Dataset Toolkit
For quickly turning raw data into usable training sets for ML algorithms.
datasettoolkit/configs
should only contain one config file, that you will edit according to what your dataset needs are. This reduces the amount of at-terminal attention you need to give while it runs.
datasettoolkit/datasets
should include raw datasets for cleaning and labelling in .txt format, and the tool will write out .csv files to the same directory.
Example Datasets
The example text_from_reddit.txt.example
dataset is a collection of some of the text content from the top "selftext" posts from http://www.reddit.com/r/spacex. This was chosen as the example for reddit text content as the self posts tend to be several paragraphs long, giving ample data to work with. The text can range from being very similar to very dissimilar to that found in research papers, so should make for a decent realworld example of when there is a lot of noise to compete with the signal in a dataset. Or such is my thinking.
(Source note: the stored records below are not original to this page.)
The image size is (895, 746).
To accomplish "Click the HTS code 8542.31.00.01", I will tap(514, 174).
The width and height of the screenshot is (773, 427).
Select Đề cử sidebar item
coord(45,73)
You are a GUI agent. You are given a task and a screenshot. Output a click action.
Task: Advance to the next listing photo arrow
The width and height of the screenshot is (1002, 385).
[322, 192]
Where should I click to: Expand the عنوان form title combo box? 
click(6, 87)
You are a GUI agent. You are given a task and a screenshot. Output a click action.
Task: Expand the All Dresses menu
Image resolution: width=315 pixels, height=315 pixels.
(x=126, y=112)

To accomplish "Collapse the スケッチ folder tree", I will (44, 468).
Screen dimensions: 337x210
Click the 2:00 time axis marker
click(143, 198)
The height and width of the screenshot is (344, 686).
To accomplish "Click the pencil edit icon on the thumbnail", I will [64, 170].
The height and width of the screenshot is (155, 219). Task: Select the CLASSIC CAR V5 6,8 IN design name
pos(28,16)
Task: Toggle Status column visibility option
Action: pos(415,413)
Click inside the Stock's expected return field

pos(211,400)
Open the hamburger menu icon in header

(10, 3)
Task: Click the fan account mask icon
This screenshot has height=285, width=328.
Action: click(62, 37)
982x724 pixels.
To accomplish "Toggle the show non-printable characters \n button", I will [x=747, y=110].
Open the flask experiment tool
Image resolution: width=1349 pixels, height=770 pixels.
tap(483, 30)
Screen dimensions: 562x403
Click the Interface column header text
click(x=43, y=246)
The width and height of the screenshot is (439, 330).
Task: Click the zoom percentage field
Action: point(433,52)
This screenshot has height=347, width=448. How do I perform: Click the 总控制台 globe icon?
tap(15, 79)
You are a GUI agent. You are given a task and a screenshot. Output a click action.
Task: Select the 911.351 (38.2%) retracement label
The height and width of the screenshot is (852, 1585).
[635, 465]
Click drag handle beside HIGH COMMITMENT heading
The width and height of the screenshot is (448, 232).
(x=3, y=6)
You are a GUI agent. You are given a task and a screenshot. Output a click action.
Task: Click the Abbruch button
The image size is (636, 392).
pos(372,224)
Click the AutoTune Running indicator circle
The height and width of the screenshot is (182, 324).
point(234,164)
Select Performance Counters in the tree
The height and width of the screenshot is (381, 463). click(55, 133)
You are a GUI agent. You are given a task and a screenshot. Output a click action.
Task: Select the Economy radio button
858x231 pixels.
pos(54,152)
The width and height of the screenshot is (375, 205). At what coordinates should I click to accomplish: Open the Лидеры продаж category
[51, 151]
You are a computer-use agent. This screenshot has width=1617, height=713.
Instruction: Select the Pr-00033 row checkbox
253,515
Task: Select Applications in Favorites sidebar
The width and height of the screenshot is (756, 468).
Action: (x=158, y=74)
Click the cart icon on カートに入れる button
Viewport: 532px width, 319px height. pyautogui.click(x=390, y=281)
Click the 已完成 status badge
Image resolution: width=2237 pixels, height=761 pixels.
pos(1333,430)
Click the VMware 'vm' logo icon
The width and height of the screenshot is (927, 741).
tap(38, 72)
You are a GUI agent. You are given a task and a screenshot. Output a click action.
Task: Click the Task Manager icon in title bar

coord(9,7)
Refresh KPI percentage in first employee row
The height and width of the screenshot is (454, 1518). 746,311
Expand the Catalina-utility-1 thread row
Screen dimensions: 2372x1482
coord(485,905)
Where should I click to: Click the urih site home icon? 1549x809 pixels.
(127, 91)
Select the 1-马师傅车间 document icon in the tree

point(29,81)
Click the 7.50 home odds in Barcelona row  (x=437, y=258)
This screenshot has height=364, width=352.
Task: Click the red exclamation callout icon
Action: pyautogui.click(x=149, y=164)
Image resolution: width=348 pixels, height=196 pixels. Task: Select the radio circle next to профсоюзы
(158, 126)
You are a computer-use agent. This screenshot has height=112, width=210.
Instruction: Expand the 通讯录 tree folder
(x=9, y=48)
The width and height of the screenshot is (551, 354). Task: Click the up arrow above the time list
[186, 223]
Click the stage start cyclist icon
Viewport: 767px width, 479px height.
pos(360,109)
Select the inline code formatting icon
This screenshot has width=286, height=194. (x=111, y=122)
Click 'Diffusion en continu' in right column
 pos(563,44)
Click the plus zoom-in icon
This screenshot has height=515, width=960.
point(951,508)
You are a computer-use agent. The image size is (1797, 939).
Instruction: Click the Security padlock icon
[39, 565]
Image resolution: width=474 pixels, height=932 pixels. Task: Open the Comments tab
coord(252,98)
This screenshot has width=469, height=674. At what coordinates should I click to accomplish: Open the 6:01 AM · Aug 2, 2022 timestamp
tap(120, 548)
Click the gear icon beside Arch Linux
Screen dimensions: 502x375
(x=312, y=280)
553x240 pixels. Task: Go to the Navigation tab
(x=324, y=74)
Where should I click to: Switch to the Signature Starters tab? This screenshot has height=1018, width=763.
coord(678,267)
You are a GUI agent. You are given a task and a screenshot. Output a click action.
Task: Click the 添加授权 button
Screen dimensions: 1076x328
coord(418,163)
The example text_from_papers.txt.example
dataset is a collection of text content pulled from Machine Learning-focused scientific research papers available on Arxiv. The data is pulled from the first page or two of ~12 papers recently listed on the Arxiv website under the Machine Learning category, encompassing the full Abstract and a portion of the Introduction from the respective papers.
Neither of these datasets are expected to produce a well-generalizing algorithm as neither are necessarily a good representation of their medium (reddit posts from /r/spacex don't adequately represent all of reddit, and neither does the ML-focused Arxiv papers represent all of scientific research papers), but are a starting point for me for making this utility.